I built the program with:

g++ -g -I$ACE_ROOT -I$ACE_ROOT/TAO -I$ACE_ROOT/TAO/tao -I$ACE_ROOT/TAO/orbsvcs
nstest.cpp -L$ACE_ROOT/lib -lACE -lTAO -lTAO_CosNaming -lTAO_Messaging -o nstest

and when I run it I get output like this:

Caught exception TRANSIENT (IDL:omg.org/CORBA/TRANSIENT:1.0)
Caught exception TRANSIENT (IDL:omg.org/CORBA/TRANSIENT:1.0)
Caught exception TRANSIENT (IDL:omg.org/CORBA/TRANSIENT:1.0)
Caught exception TIMEOUT (IDL:omg.org/CORBA/TIMEOUT:1.0)
ACE_ASSERT: file Transport_Connector.cpp, line 484 assertion failed for
'connection_handler->is_connecting ()'.Aborting...
Abort (core dumped)

The stack trace of the core file is the same as in the crash shown above. If I
take out the code that sets the round-trip timeouts or run only 1 thread of
this, I don't see the crash (or at least not nearly so quickly, I haven't tried
for very long like that).

Will attach the program momentarily..
Comment 5 Robert Hancock 2005-03-28 13:13:13 CST
Created attachment 310 [details]
Test program to duplicate the assertion failure
Comment 6 Robert Hancock 2005-03-28 13:20:01 CST
Adding my other email as CC
Comment 7 Johnny Willemsen 2005-04-15 04:09:03 CDT
accept on behalf of tao-support
Comment 8 Anders Olsson 2005-04-15 07:12:05 CDT
We have seen the same problem on Solaris, starting with 1.4.2, but it is also
present in 1.4.4. There appears to be a race condition, as it is more likely
to occur on multi-CPU machines.
The test program shows the bug, but when I changed the ACE_ASSERT into a simple
cout, like so: 
  if (! connection_handler->is_connecting ())
  {
    std::cout << "assertion failed for  connection_handler->is_connecting ():
found state: " << 
    connection_handler->get_state() << std::endl;
  }
 
Obviously, I had to add a small accessor get_state() to the Connection_Handler
to print the state at this time.
Running this modified code, at first I could not see the message on a
single-CPU machine (SunBlade1500).
However, running the test on a quad-CPU v440 shows the following messages
almost immediately:
%css3:/proj/N/ACE+TAO/ACE_wrappers/TAO>./a.out
assertion failed for connection_handler->is_connecting (): found state: 5
Caught exception TIMEOUT (IDL:omg.org/CORBA/TIMEOUT:1.0)
Caught exception TIMEOUT (IDL:omg.org/CORBA/TIMEOUT:1.0)
assertion failed for connection_handler->is_connecting (): found state: 5
Caught exception TIMEOUT (IDL:omg.org/CORBA/TIMEOUT:1.0)
Caught exception TIMEOUT (IDL:omg.org/CORBA/TIMEOUT:1.0)
Caught exception TIMEOUT (IDL:omg.org/CORBA/TIMEOUT:1.0)

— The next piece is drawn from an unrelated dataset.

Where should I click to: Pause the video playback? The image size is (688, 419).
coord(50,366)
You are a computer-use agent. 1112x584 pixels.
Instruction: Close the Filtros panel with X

So, the state of the connection_handler has is no longer LFS_CONNECTION_WAIT,
it has probably been changed to LFS_TIMEOUT by some other thread.
Either the ASSERT should check for this state too, or it could just be removed.
There shouldn't be any problem with closing a timed-out connection, should it?
Comment 9 hancockr 2005-04-15 09:03:26 CDT
We are using multiple CPUs in our case as well - either a single or dual Xeon
CPU, which are hyperthreaded, so either 2 or 4 logical CPUs..
Comment 10 Nanbor Wang 2005-04-17 05:04:02 CDT
My $0.02 based on what I have seen so fa

(1) The same problem should have been there in x.4.1 too, but it didn't show up
since the code path was slightly different. So it got masked. 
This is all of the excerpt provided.